Pick out every line of the entries below where "will" occurs, and copy those lines.

[Provided entries — start]

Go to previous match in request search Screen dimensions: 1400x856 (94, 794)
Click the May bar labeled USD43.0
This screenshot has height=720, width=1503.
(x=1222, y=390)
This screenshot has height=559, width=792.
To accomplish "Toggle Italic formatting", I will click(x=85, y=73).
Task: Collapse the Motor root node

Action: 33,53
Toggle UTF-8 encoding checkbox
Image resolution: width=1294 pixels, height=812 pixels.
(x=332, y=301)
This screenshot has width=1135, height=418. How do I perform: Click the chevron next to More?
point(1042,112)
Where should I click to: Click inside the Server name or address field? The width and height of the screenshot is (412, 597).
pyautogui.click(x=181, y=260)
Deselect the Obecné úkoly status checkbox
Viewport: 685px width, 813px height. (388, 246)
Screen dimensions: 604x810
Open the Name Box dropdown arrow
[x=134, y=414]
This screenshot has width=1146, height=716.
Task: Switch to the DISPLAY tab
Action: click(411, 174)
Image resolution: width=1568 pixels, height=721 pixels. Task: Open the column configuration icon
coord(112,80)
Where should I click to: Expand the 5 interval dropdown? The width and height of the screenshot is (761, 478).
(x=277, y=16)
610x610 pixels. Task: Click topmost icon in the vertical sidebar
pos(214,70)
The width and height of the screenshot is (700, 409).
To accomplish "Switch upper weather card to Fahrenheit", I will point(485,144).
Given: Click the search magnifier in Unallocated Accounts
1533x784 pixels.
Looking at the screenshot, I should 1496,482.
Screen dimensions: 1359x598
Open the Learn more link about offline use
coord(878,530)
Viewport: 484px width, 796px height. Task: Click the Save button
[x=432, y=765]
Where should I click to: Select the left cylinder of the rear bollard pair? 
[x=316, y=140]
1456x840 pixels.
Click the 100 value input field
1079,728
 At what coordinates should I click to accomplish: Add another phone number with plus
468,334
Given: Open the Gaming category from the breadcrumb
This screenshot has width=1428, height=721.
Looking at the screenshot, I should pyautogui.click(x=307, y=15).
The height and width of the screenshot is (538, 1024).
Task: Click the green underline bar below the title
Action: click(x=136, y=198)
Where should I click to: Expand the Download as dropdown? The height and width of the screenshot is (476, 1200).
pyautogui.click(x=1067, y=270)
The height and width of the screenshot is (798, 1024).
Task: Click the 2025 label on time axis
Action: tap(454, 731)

[Provided entries — finish]

Exercise solution >>
To accomplish "Toggle Italic formatting", I will click(x=85, y=73).
To accomplish "Switch upper weather card to Fahrenheit", I will point(485,144).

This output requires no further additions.